━━━━━ Extrait choisi

La maladie avait déjà fait des dizaines de victimes en 1990. Le morbilivirus a réapparu cet été. Et depuis, les cétacés viennent mourir sur les côtes.
Méditerranée. Ce virus qui fait flipper les dauphins
C’est une sale maladie, avec un sale nom. Morbilivirus, on dirait le patronyme d’un méchant centurion romain dans Astérix. « On note d’abord des problèmes respiratoires qui débouchent sur des pneumonies, des congestions. Il y a aussi des diarrhées, des problèmes neurologiques. Les dauphins ont de plus en plus de mal à respirer. C’est pourquoi on pense qu’ils ont tendance à se rapprocher des côtes, car leurs apnées sont de plus en plus courtes », explique Franck Dhermain, du Groupe d’étude des Cétacés en Méditerranée.
Affaiblis par la maladie, les dauphins maigrissent, et du coup, ne sont plus capables de flotter. Ils coulent, et se noient. On a trouvé une vingtaine de cadavres de dauphins échoués sur les côtes de la Méditerranée depuis le début de l’année 2008. Et une douzaine chaque mois depuis septembre. « En tout, calcule Franck Dhermain, une soixantaine depuis le mois d’août. Et ce qu’il y a de certain, c’est qu’il s’agit bien d’une nouvelle épidémie due au morbilivirus, comme celle d’il y a 17 ans. »
Gare à la pollution
C’est en effet en 1990 que pour la première fois on a détecté cette pathologie chez les cétacés de la Grande bleue. Cent vingt carcasses avaient été retrouvées échouées sur les côtes. L’épidémie avait débuté en Espagne, avant de remonter jusqu’au littoral languedocien, et début 2001, elle avait pris fin sur les côtes de l’Italie. « En 2001, l’épidémie est revenue et elle a fait le tour de l’Italie. L’année suivante, en 2002, elle a sévi autour de la Grèce et dans l’Adriatique. Et en 2004, elle est passée en Mer Noire » poursuit Franck Dhermain.
L’arrivée de nombreux dauphins morts sur les rivages de la Côte d’Azur a beaucoup ému les riverains. « Mais, même si on peut soupçonner le morbilivirus, on ne peut pas être formel, indique de son côté Willy Dabin, du Centre de Recherche sur les Mammifères Marins de La Rochelle. La plupart des cadavres sont arrivés dans un état tel que les analyses qui pourraient confirmer cette présence sont impossibles. »
Et puis, ces dernières semaines, les vents soufflaient vers la côte, ce qui est rare en Méditerranée, ramenant sur les berges des corps qui, d’ordinaire, restent au fond de l’eau. Voilà qui laisse un grand flou pour pouvoir apprécier le réel impact de cette épidémie. « L’espoir, c’est que, si des dauphins meurent à cause de ce virus, d’autres s’immunisent : c’est sans doute pourquoi on n’avait pas vu d’épidémie dans cette région depuis 17 ans, observe Franck Dhermain. En revanche, ce qui est certain, c’est que la Méditerranée est de plus en plus polluée, et que cela affaiblit les défenses naturelles des dauphins. Cela laisse un terrain favorable aux épidémies pour se propager. » Et il est vrai que les malheureux cétacés n’ont pas le plus propre des bassins pour barboter.

━━━━━━━━━━

(Consigne A)
D'après l'extrait choisi, combien de carcasses de dauphins avaient été retrouvées échouées sur les côtes lors de l'épidémie de 1990 ?
(Consigne B)
Traduisez en anglais la phrase suivante de l'extrait choisi : « Affaiblis par la maladie, les dauphins maigrissent, et du coup, ne sont plus capables de flotter. »
(Consigne C)
Prélevez dans l'extrait choisi, sans la moindre modification, le passage commençant par « Gare à la pollution » et se poursuivant jusqu'à « poursuit Franck Dhermain. ».

━━━━━ Support d'étude

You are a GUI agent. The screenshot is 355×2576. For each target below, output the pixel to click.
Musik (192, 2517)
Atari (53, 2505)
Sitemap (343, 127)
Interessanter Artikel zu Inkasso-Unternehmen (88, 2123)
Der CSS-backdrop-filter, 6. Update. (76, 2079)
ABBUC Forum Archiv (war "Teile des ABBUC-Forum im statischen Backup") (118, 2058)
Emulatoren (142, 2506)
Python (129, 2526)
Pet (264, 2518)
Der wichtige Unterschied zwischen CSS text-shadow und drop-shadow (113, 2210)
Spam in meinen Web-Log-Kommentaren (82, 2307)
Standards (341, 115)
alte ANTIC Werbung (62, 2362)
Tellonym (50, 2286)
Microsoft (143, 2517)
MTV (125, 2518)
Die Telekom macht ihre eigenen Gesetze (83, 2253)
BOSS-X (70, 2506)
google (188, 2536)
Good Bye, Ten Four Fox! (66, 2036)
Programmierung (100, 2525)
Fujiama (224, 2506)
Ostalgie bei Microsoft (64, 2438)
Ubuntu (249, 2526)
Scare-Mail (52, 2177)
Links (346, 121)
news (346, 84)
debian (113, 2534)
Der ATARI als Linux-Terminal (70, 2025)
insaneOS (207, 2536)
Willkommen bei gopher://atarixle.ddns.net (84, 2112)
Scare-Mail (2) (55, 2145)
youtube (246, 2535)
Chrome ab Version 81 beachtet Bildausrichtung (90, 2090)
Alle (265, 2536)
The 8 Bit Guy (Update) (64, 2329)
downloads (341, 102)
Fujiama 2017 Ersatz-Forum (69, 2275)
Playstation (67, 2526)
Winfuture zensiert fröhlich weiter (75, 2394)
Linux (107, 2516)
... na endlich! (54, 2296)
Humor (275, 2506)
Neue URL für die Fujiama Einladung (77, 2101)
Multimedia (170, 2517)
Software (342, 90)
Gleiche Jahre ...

━━━━━━━━━━

(Corrigé A)
Cent vingt carcasses.

(Corrigé B)
Weakened by the disease, the dolphins lose weight and, as a result, are no longer able to float.

(Corrigé C)
Gare à la pollution
C’est en effet en 1990 que pour la première fois on a détecté cette pathologie chez les cétacés de la Grande bleue. Cent vingt carcasses avaient été retrouvées échouées sur les côtes. L’épidémie avait débuté en Espagne, avant de remonter jusqu’au littoral languedocien, et début 2001, elle avait pris fin sur les côtes de l’Italie. « En 2001, l’épidémie est revenue et elle a fait le tour de l’Italie. L’année suivante, en 2002, elle a sévi autour de la Grèce et dans l’Adriatique. Et en 2004, elle est passée en Mer Noire » poursuit Franck Dhermain.